INPUT MATERIAL ▸
——

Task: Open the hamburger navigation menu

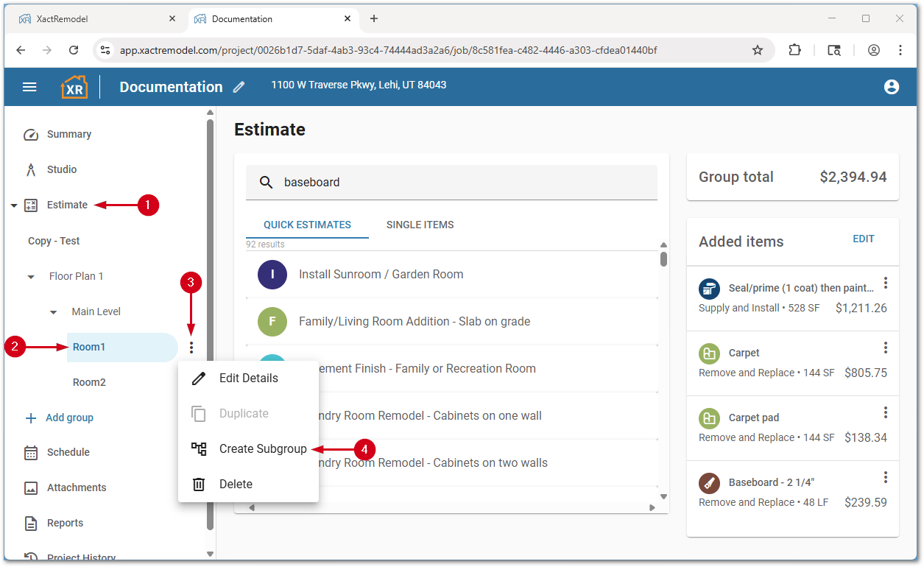Action: tap(29, 87)
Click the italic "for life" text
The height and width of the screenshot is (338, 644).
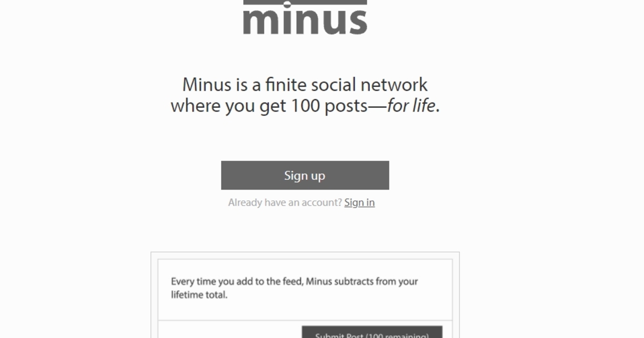pyautogui.click(x=411, y=106)
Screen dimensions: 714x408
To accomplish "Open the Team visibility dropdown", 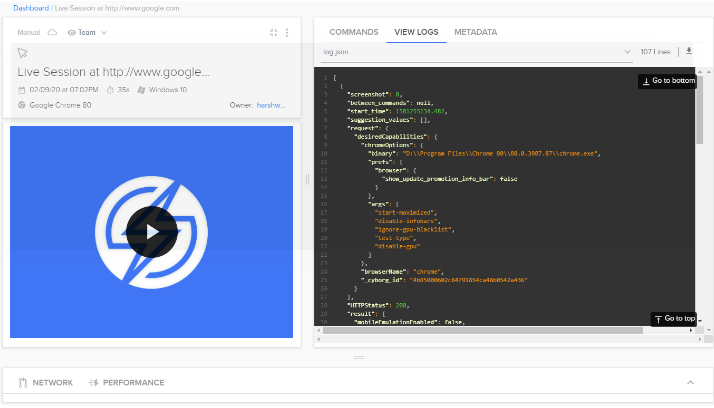I will click(x=87, y=33).
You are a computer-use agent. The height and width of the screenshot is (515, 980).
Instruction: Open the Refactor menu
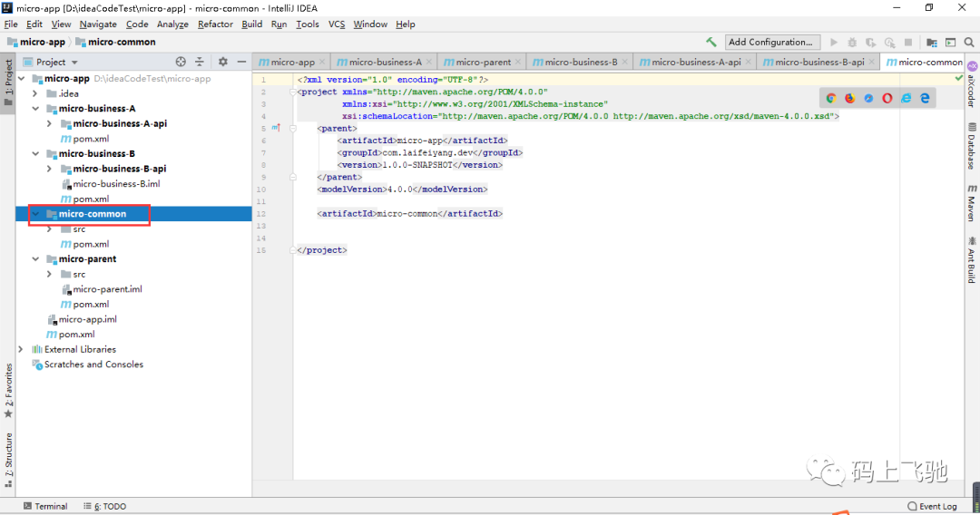tap(215, 24)
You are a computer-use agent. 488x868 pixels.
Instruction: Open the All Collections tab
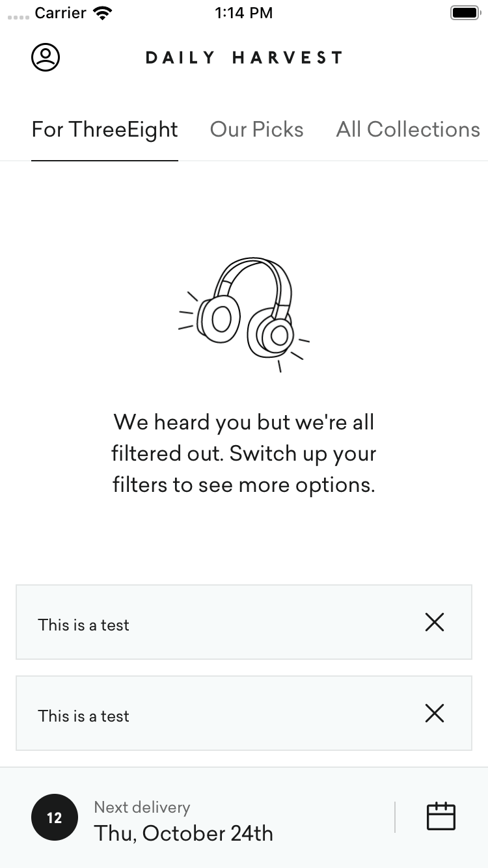pyautogui.click(x=409, y=129)
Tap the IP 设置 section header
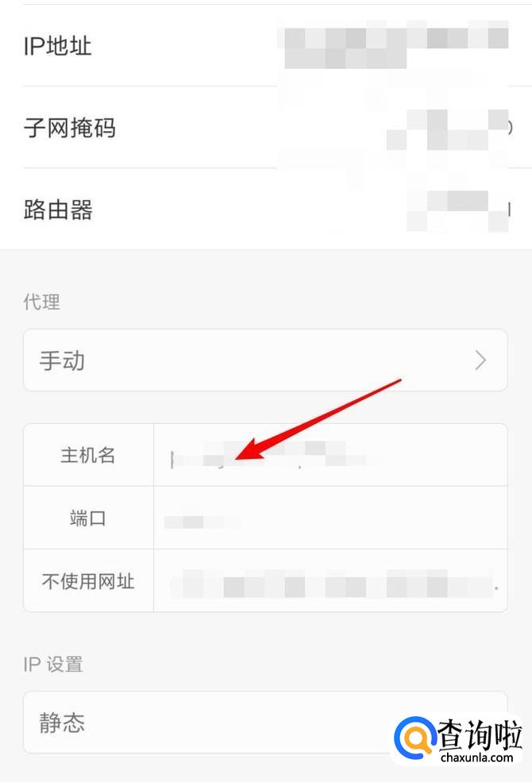Image resolution: width=532 pixels, height=782 pixels. point(53,665)
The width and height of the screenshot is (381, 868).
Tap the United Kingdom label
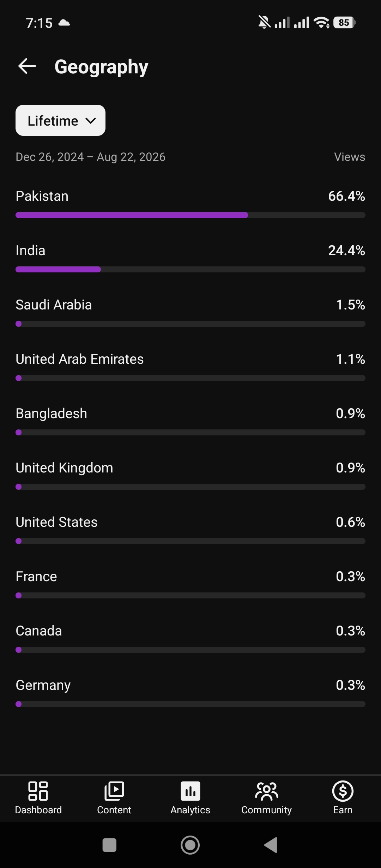[64, 468]
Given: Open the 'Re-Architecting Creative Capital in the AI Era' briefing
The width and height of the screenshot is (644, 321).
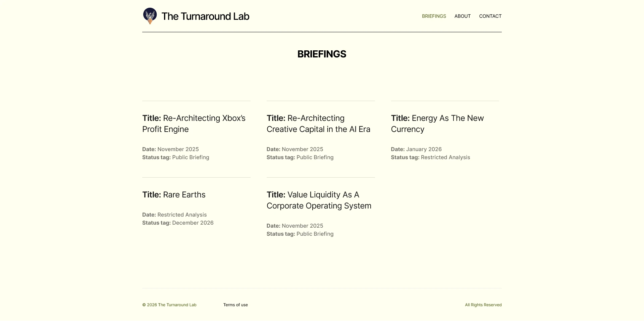Looking at the screenshot, I should (318, 124).
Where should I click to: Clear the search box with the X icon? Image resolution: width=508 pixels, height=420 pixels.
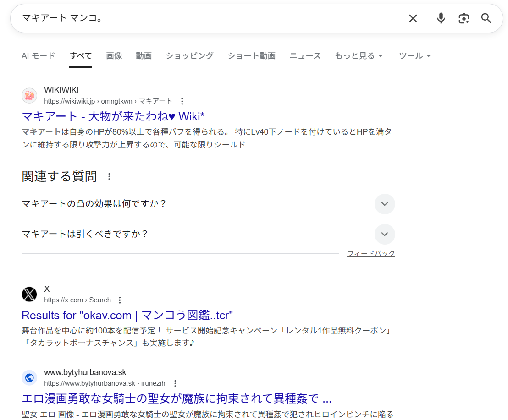tap(413, 18)
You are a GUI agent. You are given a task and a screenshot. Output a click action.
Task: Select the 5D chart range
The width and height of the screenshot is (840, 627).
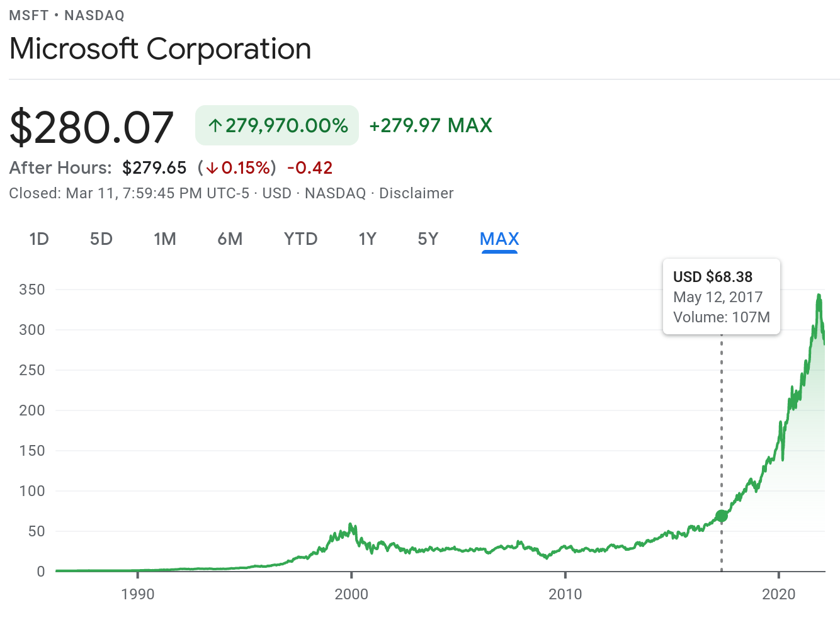tap(101, 239)
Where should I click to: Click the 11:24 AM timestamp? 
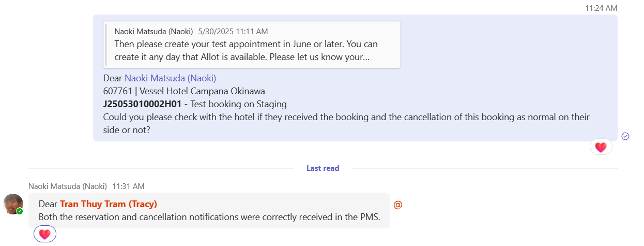[601, 8]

——

EXERCISE ▸
Skip the pictures. Return exactly the lines from the one containing "Given: Open the" through the end of the data above, both included, and nothing besides.

ANSWER FOR THIS EXERCISE ▸
Given: Open the 'Re-Architecting Creative Capital in the AI Era' briefing
The width and height of the screenshot is (644, 321).
Looking at the screenshot, I should (318, 124).
Where should I click to: Clear the search box with the X icon? Image resolution: width=508 pixels, height=420 pixels.
tap(413, 18)
You are a GUI agent. You are given a task and a screenshot. Output a click action.
Task: Select the 5D chart range
The width and height of the screenshot is (840, 627).
tap(101, 239)
Where should I click to: Click the 11:24 AM timestamp? 
[601, 8]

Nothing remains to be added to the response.